On Death and Christianity is my queer love letter to the paintings and statues of Medieval Europe and the Italian Renaissance. I found myself in art history textbooks: Something in the way Giotto painted the lips of Jesus so close to Judas's made their final farewell more tantalizing than an execution should be. Michelangelo painted the newly throned Christ almost romantically next to his mother on the walls of the Sistine Chapel as he throws souls this way and that en masse—what lingered was the flayed and deflated skin of the homosexual artist held by a seraph a few clouds below. And Mantegna painted a package on the dead son of God that I won't soon forget in his Lamentation of Christ.

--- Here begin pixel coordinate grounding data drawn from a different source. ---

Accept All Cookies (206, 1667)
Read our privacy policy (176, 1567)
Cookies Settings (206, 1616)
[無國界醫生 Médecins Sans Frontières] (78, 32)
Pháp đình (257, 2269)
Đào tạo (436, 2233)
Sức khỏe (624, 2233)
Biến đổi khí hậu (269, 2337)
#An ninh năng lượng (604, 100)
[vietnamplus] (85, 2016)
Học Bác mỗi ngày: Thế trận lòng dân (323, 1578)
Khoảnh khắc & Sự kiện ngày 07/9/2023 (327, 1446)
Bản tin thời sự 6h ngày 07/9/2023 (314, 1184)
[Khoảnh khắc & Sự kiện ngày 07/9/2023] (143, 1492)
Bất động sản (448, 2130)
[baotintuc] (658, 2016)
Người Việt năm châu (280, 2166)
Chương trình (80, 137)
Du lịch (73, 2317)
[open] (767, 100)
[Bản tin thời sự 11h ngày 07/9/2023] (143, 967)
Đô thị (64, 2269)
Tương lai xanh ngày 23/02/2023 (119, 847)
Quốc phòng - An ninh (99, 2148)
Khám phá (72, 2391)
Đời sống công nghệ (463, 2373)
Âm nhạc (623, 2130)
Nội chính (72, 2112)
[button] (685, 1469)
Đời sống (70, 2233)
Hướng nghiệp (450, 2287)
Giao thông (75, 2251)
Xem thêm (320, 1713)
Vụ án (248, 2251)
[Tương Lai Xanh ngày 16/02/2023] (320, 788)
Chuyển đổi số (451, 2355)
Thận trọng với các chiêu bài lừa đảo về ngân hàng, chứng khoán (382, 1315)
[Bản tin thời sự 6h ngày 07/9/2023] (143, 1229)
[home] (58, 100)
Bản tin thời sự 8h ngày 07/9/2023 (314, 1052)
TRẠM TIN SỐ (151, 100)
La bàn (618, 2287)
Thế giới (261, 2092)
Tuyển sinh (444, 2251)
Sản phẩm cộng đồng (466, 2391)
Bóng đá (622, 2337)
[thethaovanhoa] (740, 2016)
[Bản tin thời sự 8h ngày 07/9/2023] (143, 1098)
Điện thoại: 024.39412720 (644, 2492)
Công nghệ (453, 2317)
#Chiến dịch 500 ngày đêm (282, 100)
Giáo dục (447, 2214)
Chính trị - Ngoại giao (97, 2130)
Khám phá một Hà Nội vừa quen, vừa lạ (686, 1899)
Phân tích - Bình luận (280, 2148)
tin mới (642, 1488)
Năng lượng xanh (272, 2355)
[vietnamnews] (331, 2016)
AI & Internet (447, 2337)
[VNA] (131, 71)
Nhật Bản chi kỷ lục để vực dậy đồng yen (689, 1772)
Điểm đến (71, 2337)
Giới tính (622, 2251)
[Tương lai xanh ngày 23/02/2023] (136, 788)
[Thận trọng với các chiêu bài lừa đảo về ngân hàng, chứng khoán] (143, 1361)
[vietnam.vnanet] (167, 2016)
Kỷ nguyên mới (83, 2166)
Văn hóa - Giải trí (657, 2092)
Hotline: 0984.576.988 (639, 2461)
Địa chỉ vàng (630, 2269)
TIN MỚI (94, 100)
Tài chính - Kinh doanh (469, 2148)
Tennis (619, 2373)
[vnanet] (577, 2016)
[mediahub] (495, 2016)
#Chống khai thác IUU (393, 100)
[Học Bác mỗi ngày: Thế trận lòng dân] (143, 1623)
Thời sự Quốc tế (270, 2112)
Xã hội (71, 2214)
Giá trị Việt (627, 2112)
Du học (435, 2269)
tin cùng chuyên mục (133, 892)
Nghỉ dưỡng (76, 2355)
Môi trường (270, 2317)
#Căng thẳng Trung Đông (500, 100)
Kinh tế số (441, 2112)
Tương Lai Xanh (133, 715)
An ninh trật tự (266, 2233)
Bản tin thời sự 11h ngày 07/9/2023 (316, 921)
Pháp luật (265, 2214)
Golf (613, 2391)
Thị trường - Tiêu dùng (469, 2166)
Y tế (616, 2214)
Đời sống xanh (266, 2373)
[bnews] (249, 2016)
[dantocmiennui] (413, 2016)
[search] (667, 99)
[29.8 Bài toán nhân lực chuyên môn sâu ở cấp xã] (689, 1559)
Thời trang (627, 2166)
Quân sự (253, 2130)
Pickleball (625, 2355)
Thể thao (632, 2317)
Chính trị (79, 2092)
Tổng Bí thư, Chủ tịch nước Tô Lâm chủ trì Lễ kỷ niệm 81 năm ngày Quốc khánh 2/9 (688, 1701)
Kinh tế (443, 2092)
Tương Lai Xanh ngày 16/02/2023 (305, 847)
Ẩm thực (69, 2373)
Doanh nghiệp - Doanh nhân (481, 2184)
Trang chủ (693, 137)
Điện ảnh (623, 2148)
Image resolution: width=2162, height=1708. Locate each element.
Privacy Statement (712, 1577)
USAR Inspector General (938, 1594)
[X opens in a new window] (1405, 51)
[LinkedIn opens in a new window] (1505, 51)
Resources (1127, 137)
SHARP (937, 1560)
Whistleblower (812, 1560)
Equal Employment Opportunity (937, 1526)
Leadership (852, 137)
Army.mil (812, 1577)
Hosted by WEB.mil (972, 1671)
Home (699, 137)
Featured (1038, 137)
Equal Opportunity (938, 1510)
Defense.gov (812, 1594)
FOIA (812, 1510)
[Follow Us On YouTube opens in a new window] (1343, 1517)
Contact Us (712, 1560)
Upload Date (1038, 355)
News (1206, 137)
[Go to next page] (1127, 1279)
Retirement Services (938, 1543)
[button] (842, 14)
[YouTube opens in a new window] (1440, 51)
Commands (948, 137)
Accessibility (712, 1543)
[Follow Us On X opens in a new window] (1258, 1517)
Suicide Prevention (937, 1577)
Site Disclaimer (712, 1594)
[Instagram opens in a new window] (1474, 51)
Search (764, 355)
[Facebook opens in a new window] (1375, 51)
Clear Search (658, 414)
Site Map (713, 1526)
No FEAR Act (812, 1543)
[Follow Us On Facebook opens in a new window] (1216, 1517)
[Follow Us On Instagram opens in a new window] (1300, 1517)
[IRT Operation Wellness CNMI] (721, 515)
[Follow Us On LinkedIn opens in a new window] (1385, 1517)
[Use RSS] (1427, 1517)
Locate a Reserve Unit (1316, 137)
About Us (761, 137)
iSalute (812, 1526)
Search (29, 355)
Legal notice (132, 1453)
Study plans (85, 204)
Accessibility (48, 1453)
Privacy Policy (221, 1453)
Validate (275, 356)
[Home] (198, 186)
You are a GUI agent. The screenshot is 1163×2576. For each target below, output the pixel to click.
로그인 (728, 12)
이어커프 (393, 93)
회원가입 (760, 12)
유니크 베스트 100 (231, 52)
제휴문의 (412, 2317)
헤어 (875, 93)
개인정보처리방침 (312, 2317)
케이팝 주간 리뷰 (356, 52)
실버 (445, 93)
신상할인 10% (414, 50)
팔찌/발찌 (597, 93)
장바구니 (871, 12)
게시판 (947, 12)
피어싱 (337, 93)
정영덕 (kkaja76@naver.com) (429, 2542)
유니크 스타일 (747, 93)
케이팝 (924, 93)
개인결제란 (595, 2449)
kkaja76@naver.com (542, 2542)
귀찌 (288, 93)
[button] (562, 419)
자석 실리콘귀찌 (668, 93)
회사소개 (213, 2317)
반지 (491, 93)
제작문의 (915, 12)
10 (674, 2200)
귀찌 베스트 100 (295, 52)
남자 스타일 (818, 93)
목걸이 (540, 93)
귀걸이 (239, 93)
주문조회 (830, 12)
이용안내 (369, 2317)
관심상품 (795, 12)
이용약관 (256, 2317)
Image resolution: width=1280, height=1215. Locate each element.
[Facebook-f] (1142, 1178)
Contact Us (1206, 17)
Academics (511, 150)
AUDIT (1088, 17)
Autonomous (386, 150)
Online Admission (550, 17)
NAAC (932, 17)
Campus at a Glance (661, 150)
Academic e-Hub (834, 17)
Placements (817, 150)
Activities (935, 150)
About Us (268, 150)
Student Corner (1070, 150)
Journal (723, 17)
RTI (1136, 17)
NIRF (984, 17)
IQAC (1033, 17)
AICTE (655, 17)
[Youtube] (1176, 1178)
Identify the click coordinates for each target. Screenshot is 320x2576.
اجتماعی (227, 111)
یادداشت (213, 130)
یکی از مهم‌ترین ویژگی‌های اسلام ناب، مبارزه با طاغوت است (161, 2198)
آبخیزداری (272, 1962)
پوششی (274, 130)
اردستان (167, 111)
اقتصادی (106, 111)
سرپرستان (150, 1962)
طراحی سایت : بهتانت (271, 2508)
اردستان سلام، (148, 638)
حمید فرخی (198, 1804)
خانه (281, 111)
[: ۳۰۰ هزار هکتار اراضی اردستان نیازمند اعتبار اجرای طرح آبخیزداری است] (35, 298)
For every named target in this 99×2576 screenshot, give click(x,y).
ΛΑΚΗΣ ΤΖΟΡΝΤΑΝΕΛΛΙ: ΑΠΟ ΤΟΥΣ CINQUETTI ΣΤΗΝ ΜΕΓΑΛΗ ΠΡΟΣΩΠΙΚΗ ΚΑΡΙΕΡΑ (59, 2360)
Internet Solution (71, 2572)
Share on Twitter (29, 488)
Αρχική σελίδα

I use Mantegna's 1480 painting as a starting point for the damning Christian belief of the afterlife. To the left of center the straight man accepts the most holy ritual of baptism, is lamented after death, and takes his rightful throne in Heaven. To the right the gay man is betrayed, caressed in death, and cast off to rot in Hell.

I wonder about the fear of death for these gay artists who created by and for the Church. Many were known to be homosexual and saved from murder only by the will of rich and politically powerful families such as the Medicis, or even at times by the reigning pope who kept them as art-making puppets. In their quiet hours did they plead with God and weep alone or did they look to death as a release—the final fuck you to their oppressors?